Les employés sont la force vive d’une organisation, ses bras, ses jambes, ses poumons. Plusieurs éléments peuvent influencer la performance et le bien-être des travailleurs, autant du côté personnel que professionnel. Selon le Portrait 2022 de la santé mentale des travailleuses et travailleurs de PME au Canada, environ 55 % des répondants rapportent vivre avec au moins une difficulté de santé mentale.

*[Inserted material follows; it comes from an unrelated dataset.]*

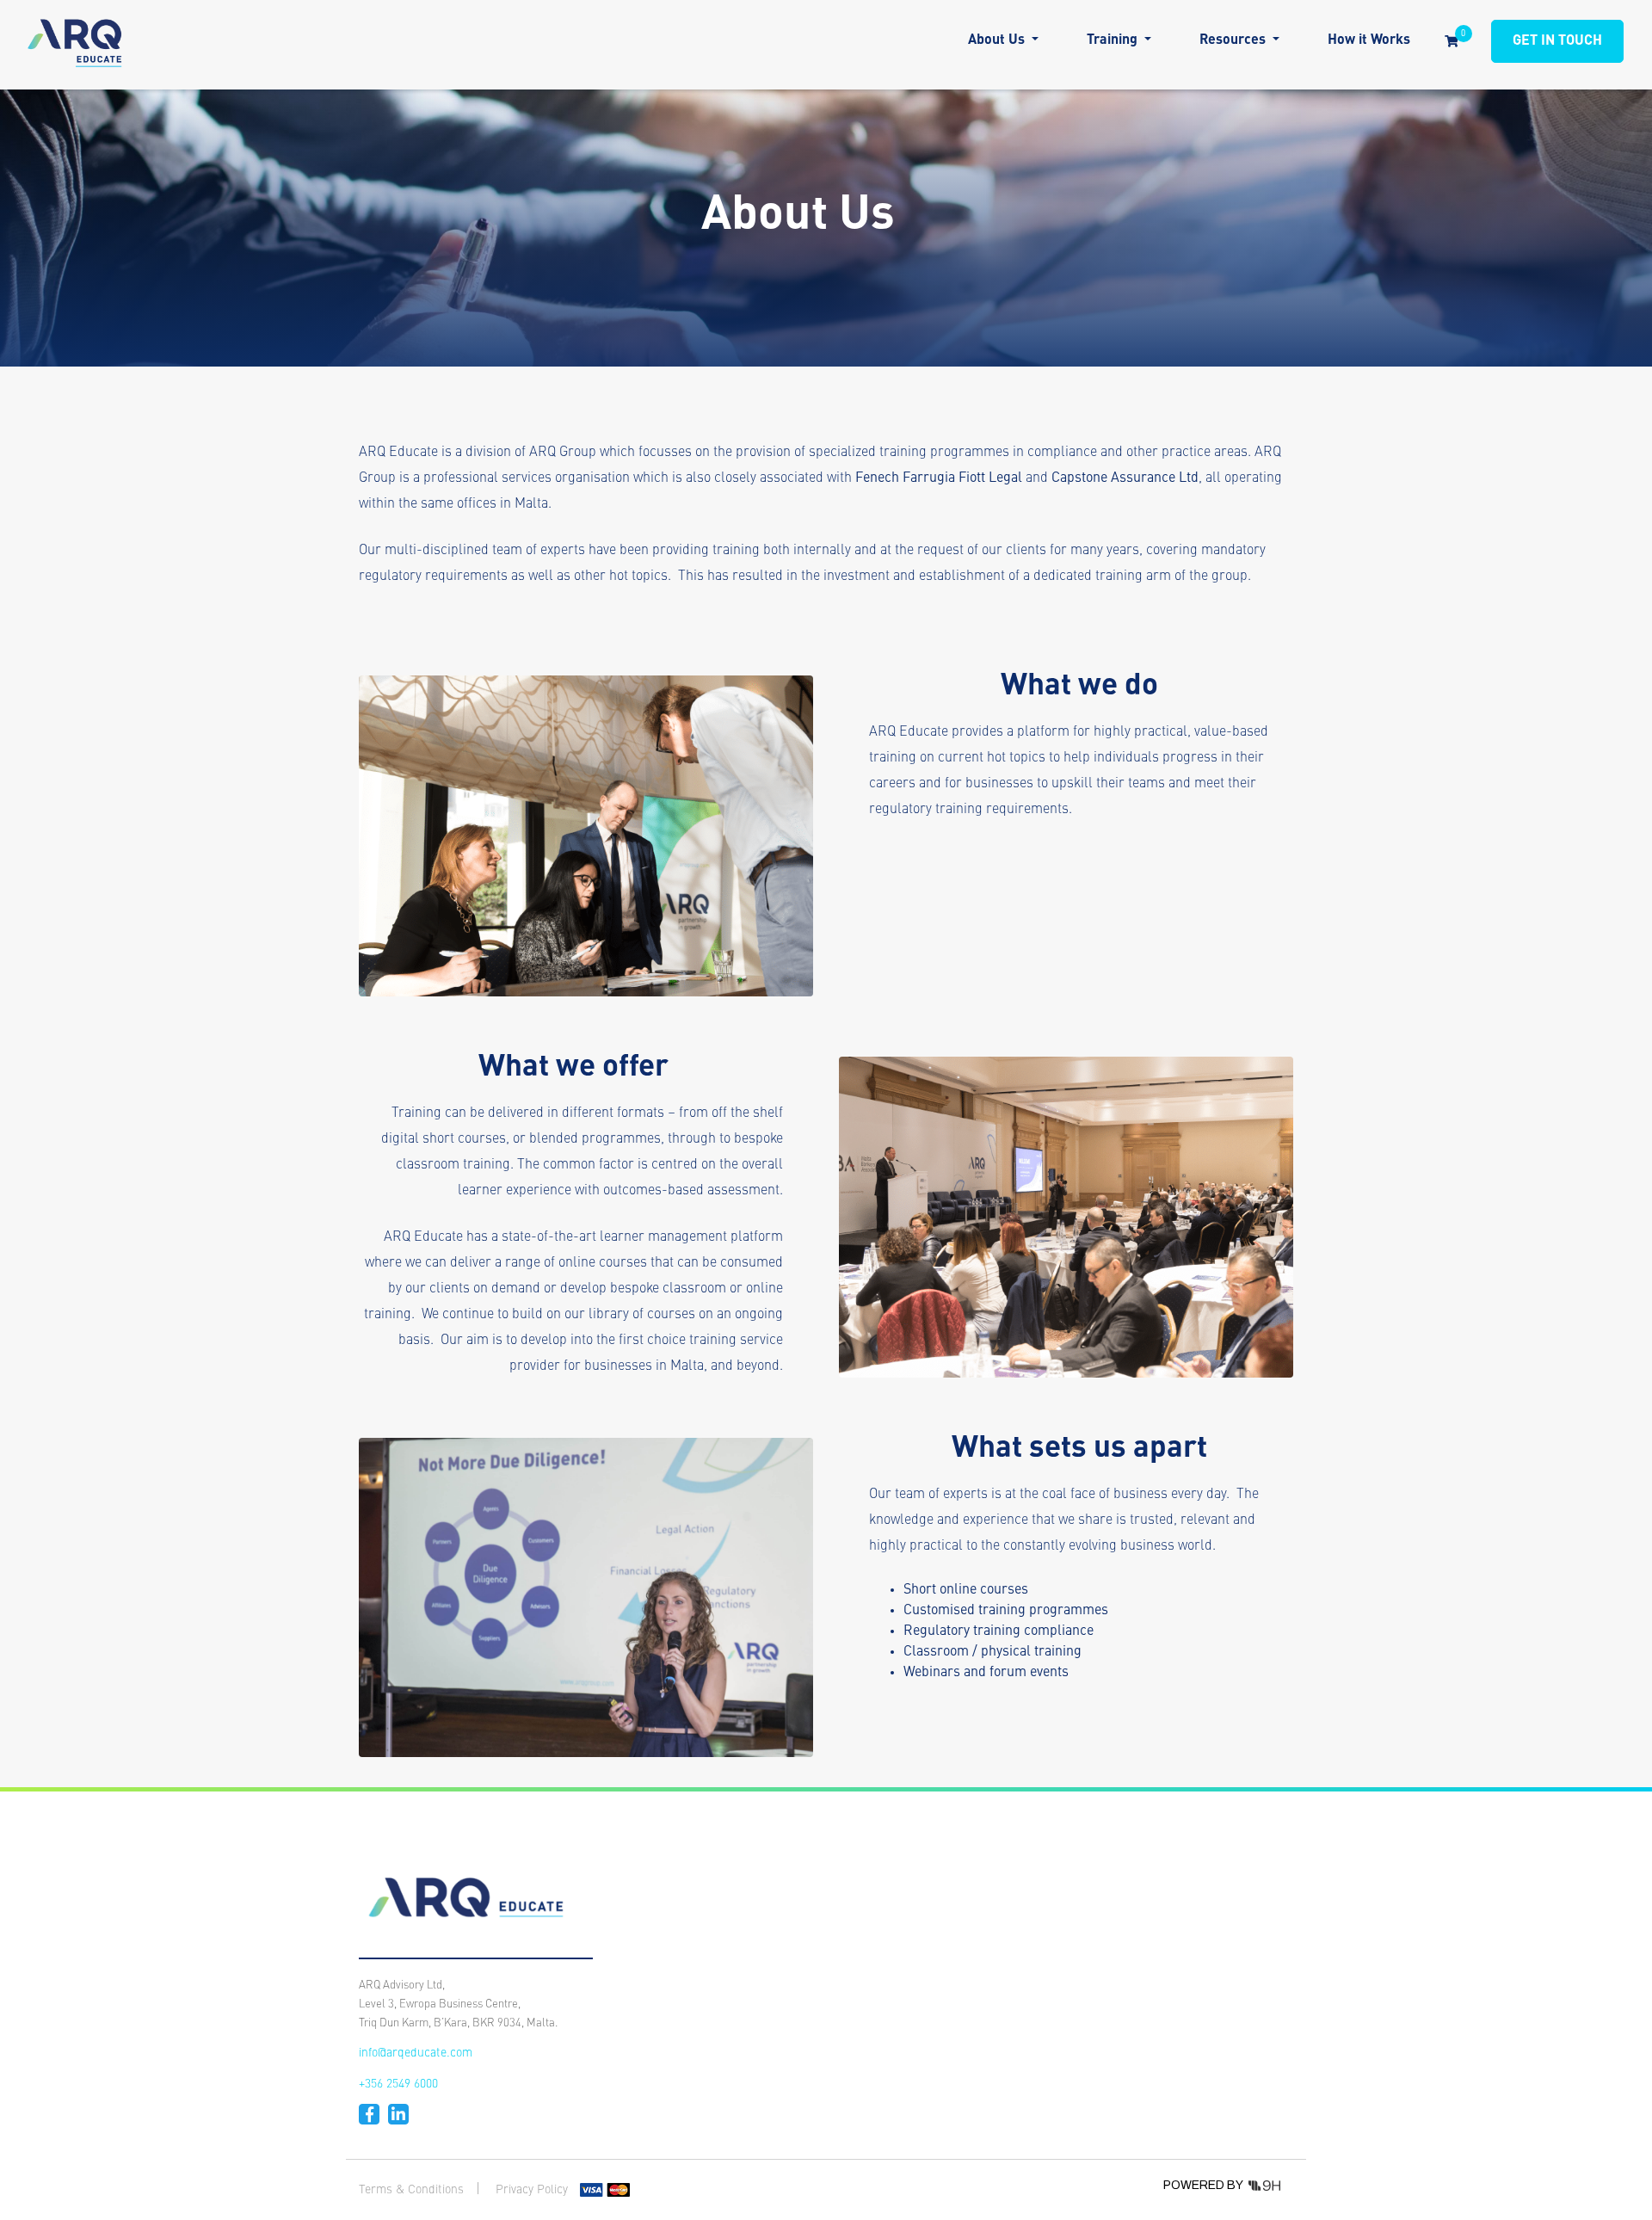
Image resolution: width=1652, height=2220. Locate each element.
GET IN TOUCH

De plus, saviez-vous que la conciliation vie personnelle-travail est une source de stress importante pour 52 % des travailleurs ayant des responsabilités familiales[1]? C’est l’une des données éloquentes du dernier sondage Concilivi auprès de 3000 parents travailleurs et proches aidants. Le stress a un impact direct sur la santé mentale et physique. Selon une étude de l’INSPQ (2019) portant sur la CFT chez les femmes, la détresse psychologique est deux fois plus élevée chez celles qui ont de la difficulté à concilier en comparaison à celles pour qui c’est plus facile. Par exemple, une forte proportion des travailleurs (femmes et hommes confondus) se disent de plus en plus souvent trop fatigués (49 %) ou trop vidés émotionnellement (35 %) pour participer à des activités familiales ou aux responsabilités familiales en revenant du travail[2]. De plus, les conflits de CFT augmentent d'environ 90 % les risques de mauvaise santé physique autodéclarée[3].
Protéger la santé mentale implique nécessairement d’agir sur la conciliation vie personnelle-travail, car c’est à la fois un facteur de protection et un facteur de risque pour la santé psychologique. Avec la pandémie, la détresse globale s’est accentuée alors il est primordial d’être attentif au bien-être des travailleurs.

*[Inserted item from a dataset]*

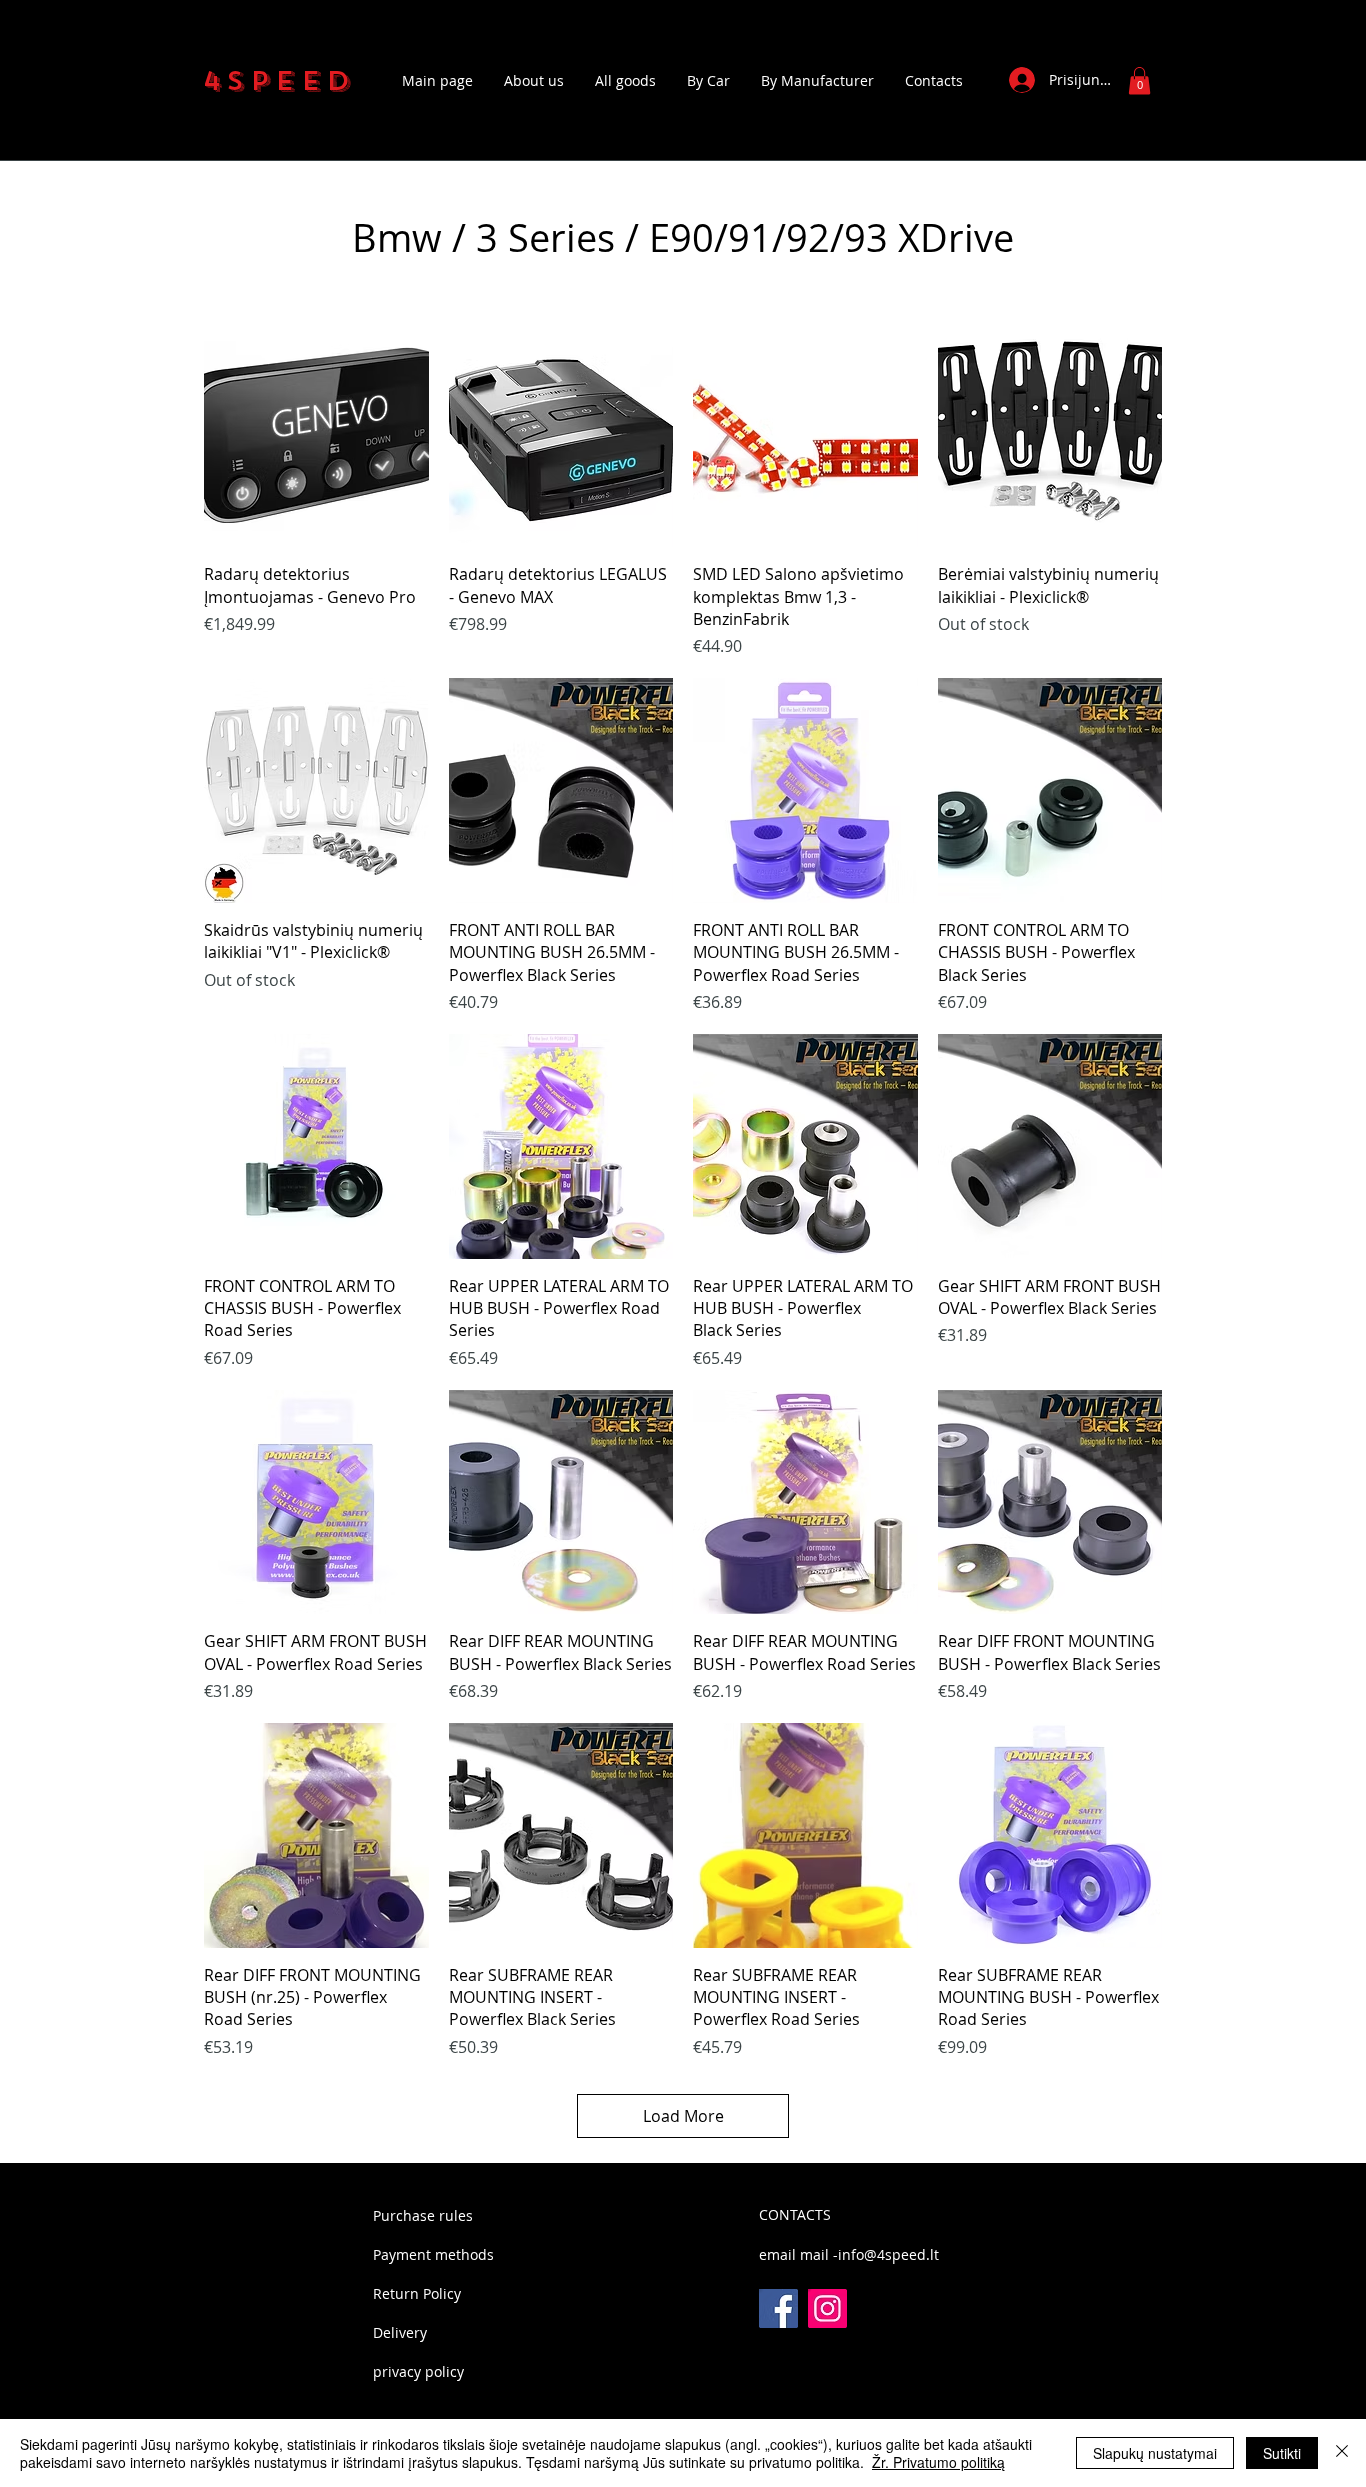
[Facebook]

Les conflits de CFT ont un impact négatif sur la santé psychologique, notamment une hausse du stress, de l’anxiété, et de la fatigue. En faisant preuve d’ouverture et en mettant en place des mesures de CFT concrètes, une organisation aura un levier pour agir sur la santé psychologique de ses employés en plus d’avoir plusieurs autres avantages. Selon les données de Concilivi, les travailleurs ayant des responsabilités familiales affirment que l’ouverture de leur employeur quant à leurs besoins de CFT a un impact considérable sur leur satisfaction au travail (90 %) et une propension à rester plus longtemps à l’emploi (85 %).
En tant qu’organisation, ne pas se soucier de la santé mentale de ses employés entraîne des conséquences néfastes et des coûts non négligeables. Par exemple, plusieurs professionnels s’accordent sur le fait que le coût de remplacement d’un employé sera de 30 % à 200 % du salaire de celui-ci en frais directs ou indirects. Cela en plus de l’impact sur le climat de travail et la santé organisationnelle.
Une responsabilité partagée
Certains trouvent légitime de se demander si la santé psychologique est une responsabilité qui incombe à l’employeur. Le mythe selon lequel les personnes en emploi doivent agir seules en matière de CFT et de santé psychologique est faux. En fait, il s’agit d’une responsabilité partagée. Il est vrai que les travailleurs ont tout à gagner d’être proactifs. Toutefois, avoir des collègues et des gestionnaires sensibilisés aux diverses réalités de la vie hors travail, des organisations engagées envers la CFT, des services accessibles ainsi que des lois et des règlements clairs font aussi partie de la solution.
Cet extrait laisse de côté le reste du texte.